TEXT SHOWN
[ 
https://issues.apache.org/jira/browse/FLINK-39604?page=com.atlassian.jira.plugin.system.issuetabpanels:all-tabpanel
 ]

Natea Eshetu Beshada updated FLINK-39604:
-----------------------------------------
    Description: 
  DESCRIBE FUNCTION EXTENDED was introduced in FLINK-35822 before Process Table 
Functions (PTFs) landed under FLIP-440 (FLINK-36705 and follow-ups). As a 
result, none of the metadata that makes a PTF distinctive — and several pieces 
of metadata that matter for user-defined aggregates as well — is shown today.

  Currently, \{{DescribeFunctionOperation#execute}} emits, under the EXTENDED 
branch, only: kind, requirements, is deterministic, supports constant folding, 
signature.

  It calls \{{FunctionDefinition#getTypeInference(...)}} solely to render the 
signature, ignoring everything else on TypeInference and on the 
FunctionDefinition itself that is also a class-level fact:

  * \{{TypeInference#getStateTypeStrategies()}} — named state entries with 
their type and TTL (from \{{@StateHint(ttl = ...)}}). Applies to PTFs and to 
user-defined \{{AggregateFunction}} / \{{TableAggregateFunction}} (where the 
accumulator surfaces under \{{DEFAULT_ACCUMULATOR_NAME}}).
  * \{{TypeInference#disableSystemArguments()}} — whether the framework 
auto-injects \{{uid}} / \{{on_time}} system arguments into a PTF call.

OBJECTIVE A
Could you format the rows starting at the line containing "421x316 pixels. Task: Click" and ending at the line containing "Action: pyautogui.click(x=33, y=41)" as a JSON list of strings, one string per line and with blank lines omitted?

DATA PROVIDED
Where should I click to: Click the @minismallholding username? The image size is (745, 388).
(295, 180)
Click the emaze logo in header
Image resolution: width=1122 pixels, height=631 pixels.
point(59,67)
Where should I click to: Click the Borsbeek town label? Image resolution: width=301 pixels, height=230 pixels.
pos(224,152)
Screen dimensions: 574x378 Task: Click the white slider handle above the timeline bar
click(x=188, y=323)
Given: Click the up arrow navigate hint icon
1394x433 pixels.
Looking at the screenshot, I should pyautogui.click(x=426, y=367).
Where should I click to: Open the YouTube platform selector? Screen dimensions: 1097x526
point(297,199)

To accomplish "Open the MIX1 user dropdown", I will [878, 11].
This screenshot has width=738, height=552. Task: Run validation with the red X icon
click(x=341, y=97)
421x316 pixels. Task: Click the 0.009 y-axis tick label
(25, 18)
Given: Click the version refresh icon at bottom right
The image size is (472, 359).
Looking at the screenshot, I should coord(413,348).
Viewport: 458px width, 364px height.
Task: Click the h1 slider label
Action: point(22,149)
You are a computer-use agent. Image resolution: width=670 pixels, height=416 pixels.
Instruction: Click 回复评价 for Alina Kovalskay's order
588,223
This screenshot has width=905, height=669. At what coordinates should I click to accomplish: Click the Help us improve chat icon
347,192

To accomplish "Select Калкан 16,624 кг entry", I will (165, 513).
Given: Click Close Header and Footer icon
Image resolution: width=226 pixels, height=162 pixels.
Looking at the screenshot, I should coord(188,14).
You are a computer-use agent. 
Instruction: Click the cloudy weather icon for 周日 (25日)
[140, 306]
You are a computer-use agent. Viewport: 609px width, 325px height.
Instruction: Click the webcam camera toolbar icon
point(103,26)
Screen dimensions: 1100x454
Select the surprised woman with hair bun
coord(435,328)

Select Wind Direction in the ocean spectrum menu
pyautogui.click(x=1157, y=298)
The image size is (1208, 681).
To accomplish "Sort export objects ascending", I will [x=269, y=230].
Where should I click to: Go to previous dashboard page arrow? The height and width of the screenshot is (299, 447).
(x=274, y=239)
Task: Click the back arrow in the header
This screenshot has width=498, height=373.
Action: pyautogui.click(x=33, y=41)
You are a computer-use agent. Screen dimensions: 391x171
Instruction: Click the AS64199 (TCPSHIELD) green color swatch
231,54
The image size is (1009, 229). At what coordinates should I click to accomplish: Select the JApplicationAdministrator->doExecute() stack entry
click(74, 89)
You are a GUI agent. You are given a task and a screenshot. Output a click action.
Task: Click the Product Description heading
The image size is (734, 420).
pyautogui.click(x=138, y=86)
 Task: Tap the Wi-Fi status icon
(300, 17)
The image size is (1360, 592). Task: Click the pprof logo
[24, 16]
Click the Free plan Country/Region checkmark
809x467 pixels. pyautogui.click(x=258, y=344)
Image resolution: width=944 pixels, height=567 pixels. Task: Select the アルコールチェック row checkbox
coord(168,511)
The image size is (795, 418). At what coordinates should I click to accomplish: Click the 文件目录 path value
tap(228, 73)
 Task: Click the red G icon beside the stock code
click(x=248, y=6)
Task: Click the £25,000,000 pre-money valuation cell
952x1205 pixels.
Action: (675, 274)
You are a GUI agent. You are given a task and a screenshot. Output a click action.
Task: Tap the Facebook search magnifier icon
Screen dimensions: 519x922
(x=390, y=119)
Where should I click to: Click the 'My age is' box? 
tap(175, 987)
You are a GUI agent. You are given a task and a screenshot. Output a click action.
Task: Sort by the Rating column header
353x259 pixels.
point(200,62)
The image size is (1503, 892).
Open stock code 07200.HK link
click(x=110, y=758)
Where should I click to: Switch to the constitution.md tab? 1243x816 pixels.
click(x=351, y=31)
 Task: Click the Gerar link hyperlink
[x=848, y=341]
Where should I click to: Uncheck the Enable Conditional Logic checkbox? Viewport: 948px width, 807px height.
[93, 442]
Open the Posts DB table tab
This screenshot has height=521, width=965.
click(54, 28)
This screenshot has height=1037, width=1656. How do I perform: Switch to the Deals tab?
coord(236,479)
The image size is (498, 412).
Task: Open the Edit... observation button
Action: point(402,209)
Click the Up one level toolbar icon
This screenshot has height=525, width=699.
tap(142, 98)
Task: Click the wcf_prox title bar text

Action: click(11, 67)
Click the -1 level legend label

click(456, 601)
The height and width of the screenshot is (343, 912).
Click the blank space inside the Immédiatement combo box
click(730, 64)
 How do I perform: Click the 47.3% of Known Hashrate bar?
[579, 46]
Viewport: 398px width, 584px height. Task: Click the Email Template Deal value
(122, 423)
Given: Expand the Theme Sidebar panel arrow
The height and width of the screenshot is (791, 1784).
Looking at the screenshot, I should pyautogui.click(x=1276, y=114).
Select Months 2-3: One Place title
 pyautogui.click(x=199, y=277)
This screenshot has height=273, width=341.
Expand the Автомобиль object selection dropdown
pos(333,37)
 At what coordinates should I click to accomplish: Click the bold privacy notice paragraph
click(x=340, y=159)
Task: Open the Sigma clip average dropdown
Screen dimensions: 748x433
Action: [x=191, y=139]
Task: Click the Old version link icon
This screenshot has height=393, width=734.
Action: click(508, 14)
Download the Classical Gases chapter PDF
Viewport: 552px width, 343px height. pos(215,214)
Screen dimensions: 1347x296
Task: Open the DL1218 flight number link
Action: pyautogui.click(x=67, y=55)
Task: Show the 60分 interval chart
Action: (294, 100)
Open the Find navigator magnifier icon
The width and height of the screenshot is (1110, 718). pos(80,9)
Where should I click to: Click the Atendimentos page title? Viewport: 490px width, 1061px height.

OBJECTIVE B
Will you rewrite the FLINK-39604 description starting at "Natea Eshetu Beshada" and ending at "is shown today.", with "metadata" replaced by "information"?

WRITTEN ANSWER A
[
  "421x316 pixels. Task: Click the 0.009 y-axis tick label",
  "(25, 18)",
  "Given: Click the version refresh icon at bottom right",
  "The image size is (472, 359).",
  "Looking at the screenshot, I should coord(413,348).",
  "Viewport: 458px width, 364px height.",
  "Task: Click the h1 slider label",
  "Action: point(22,149)",
  "You are a computer-use agent. Image resolution: width=670 pixels, height=416 pixels.",
  "Instruction: Click 回复评价 for Alina Kovalskay's order",
  "588,223",
  "This screenshot has width=905, height=669. At what coordinates should I click to accomplish: Click the Help us improve chat icon",
  "347,192",
  "To accomplish \"Select Калкан 16,624 кг entry\", I will (165, 513).",
  "Given: Click Close Header and Footer icon",
  "Image resolution: width=226 pixels, height=162 pixels.",
  "Looking at the screenshot, I should coord(188,14).",
  "You are a computer-use agent. ",
  "Instruction: Click the cloudy weather icon for 周日 (25日)",
  "[140, 306]",
  "You are a computer-use agent. Viewport: 609px width, 325px height.",
  "Instruction: Click the webcam camera toolbar icon",
  "point(103,26)",
  "Screen dimensions: 1100x454",
  "Select the surprised woman with hair bun",
  "coord(435,328)",
  "Select Wind Direction in the ocean spectrum menu",
  "pyautogui.click(x=1157, y=298)",
  "The image size is (1208, 681).",
  "To accomplish \"Sort export objects ascending\", I will [x=269, y=230].",
  "Where should I click to: Go to previous dashboard page arrow? The height and width of the screenshot is (299, 447).",
  "(x=274, y=239)",
  "Task: Click the back arrow in the header",
  "This screenshot has width=498, height=373.",
  "Action: pyautogui.click(x=33, y=41)"
]

WRITTEN ANSWER B
Natea Eshetu Beshada updated FLINK-39604:
-----------------------------------------
    Description: 
  DESCRIBE FUNCTION EXTENDED was introduced in FLINK-35822 before Process Table 
Functions (PTFs) landed under FLIP-440 (FLINK-36705 and follow-ups). As a 
result, none of the information that makes a PTF distinctive — and several pieces 
of information that matter for user-defined aggregates as well — is shown today.